Directions: Beginning with the line where "You are a computer-use agent. Image" appears, please restate each line of the records below word for word until the last one, inclusive, and nothing else.

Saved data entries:
....

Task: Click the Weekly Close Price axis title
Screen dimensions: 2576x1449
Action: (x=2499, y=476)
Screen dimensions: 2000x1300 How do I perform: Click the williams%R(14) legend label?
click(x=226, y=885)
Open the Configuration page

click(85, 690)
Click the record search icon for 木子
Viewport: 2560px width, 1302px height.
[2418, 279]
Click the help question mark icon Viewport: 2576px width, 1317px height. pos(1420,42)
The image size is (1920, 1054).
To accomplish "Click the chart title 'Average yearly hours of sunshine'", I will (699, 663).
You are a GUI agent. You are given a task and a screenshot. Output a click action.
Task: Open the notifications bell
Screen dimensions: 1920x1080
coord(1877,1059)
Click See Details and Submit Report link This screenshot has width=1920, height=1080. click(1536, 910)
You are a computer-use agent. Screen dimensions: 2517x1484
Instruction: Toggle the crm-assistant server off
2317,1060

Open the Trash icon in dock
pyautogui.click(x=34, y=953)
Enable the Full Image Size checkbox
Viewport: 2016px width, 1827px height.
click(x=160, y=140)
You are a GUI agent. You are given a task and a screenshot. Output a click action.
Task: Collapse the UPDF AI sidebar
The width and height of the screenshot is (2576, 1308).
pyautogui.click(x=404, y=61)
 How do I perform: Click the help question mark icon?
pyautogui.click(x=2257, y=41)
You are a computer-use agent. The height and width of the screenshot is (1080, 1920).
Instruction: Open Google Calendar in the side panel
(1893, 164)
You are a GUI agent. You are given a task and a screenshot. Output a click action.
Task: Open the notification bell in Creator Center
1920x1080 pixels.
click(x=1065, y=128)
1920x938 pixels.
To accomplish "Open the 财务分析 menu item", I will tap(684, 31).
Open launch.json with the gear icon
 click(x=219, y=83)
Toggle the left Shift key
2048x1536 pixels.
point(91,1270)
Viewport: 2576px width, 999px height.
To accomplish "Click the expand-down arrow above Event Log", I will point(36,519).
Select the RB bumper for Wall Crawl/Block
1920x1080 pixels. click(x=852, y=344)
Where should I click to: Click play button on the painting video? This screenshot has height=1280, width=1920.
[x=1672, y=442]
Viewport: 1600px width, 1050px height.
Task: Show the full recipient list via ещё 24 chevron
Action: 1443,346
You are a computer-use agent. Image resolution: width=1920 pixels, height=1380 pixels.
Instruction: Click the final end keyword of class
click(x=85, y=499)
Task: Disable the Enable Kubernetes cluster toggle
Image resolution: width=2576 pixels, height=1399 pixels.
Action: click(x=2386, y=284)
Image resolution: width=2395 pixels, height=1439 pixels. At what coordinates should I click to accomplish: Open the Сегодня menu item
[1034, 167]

....

Finished exercise:
You are a computer-use agent. Image resolution: width=1920 pixels, height=1380 pixels.
Instruction: Click the final end keyword of class
click(x=85, y=499)
Task: Disable the Enable Kubernetes cluster toggle
Image resolution: width=2576 pixels, height=1399 pixels.
Action: click(x=2386, y=284)
Image resolution: width=2395 pixels, height=1439 pixels. At what coordinates should I click to accomplish: Open the Сегодня menu item
[1034, 167]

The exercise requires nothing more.